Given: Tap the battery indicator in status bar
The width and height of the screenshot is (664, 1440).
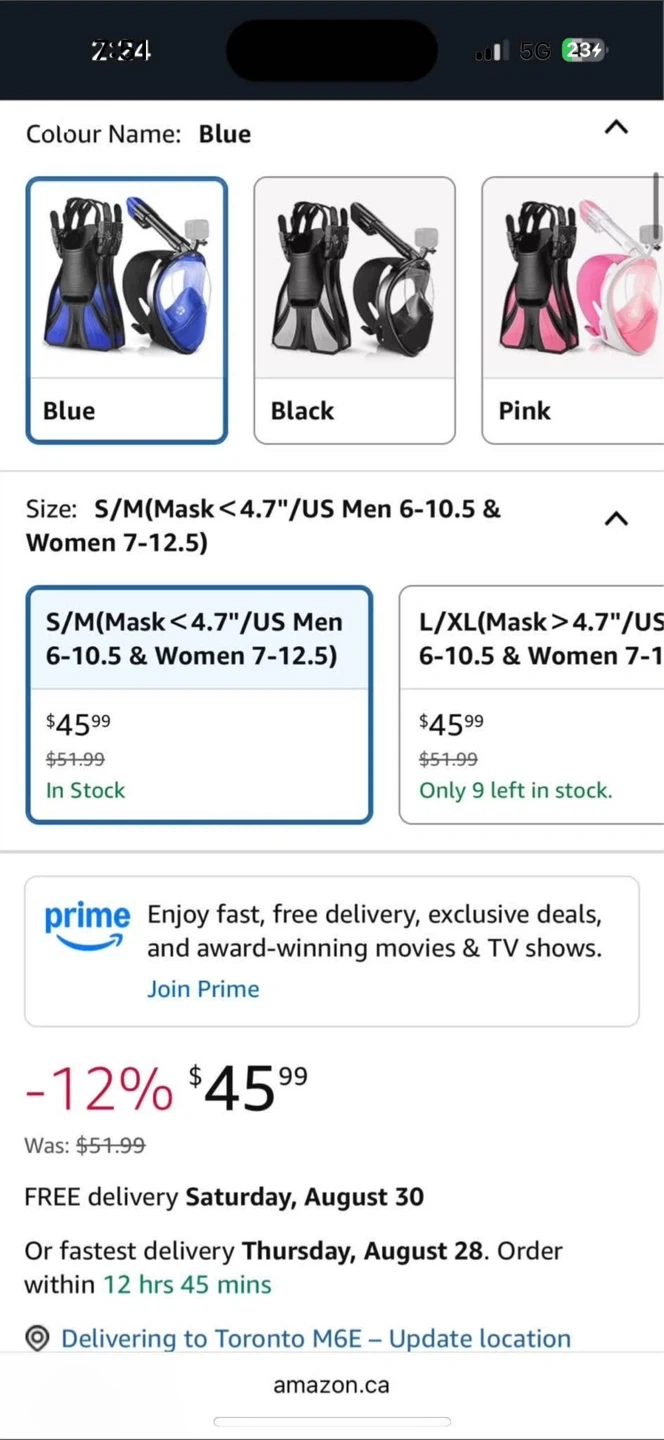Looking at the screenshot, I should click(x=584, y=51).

* * *

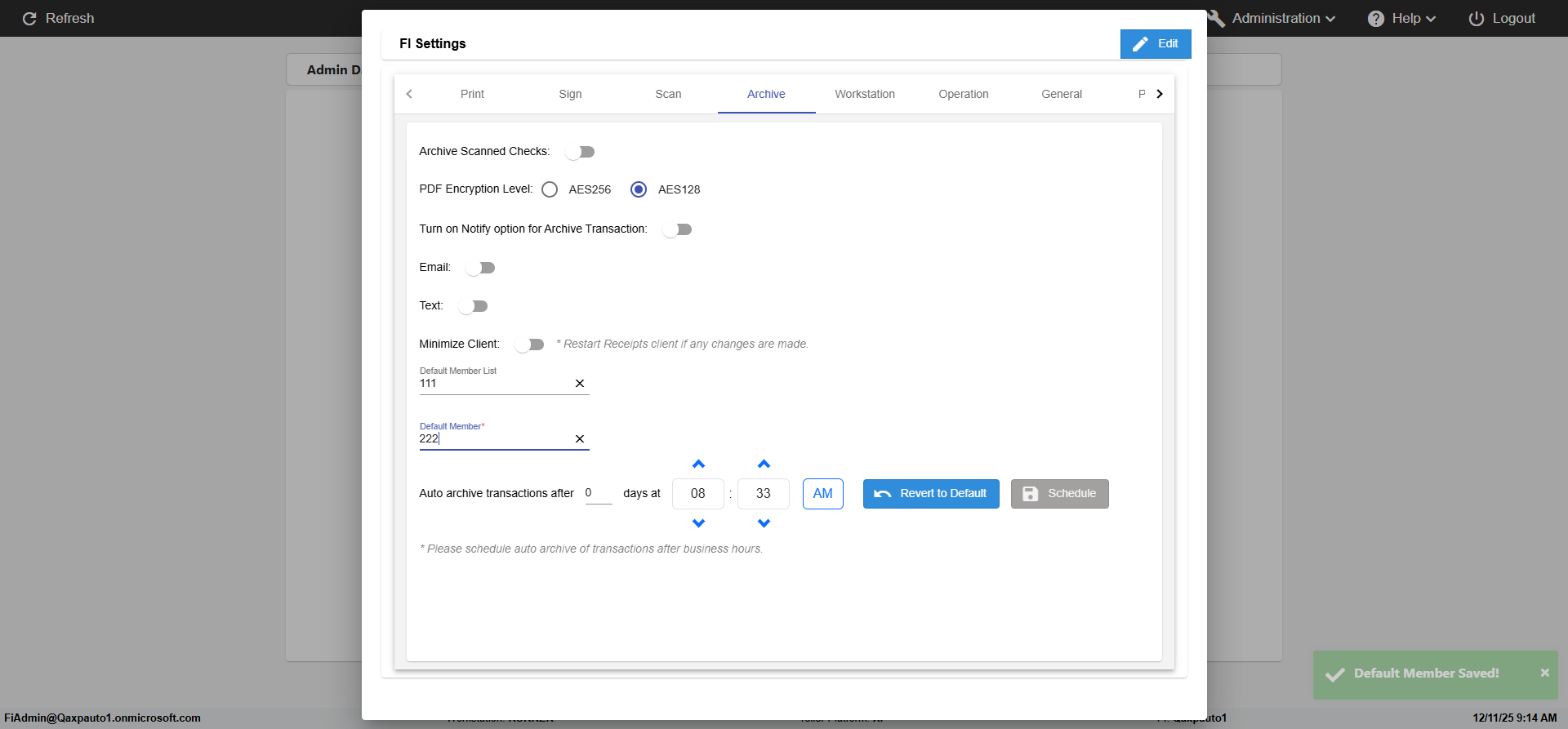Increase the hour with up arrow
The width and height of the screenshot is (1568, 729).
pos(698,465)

Your instructions ->
Return everything from the line containing "Increase the hour with up arrow" down to the line containing "pos(698,465)", both ends included, repeated verbatim with the pictures left out.

Result of the exercise ->
Increase the hour with up arrow
The width and height of the screenshot is (1568, 729).
pos(698,465)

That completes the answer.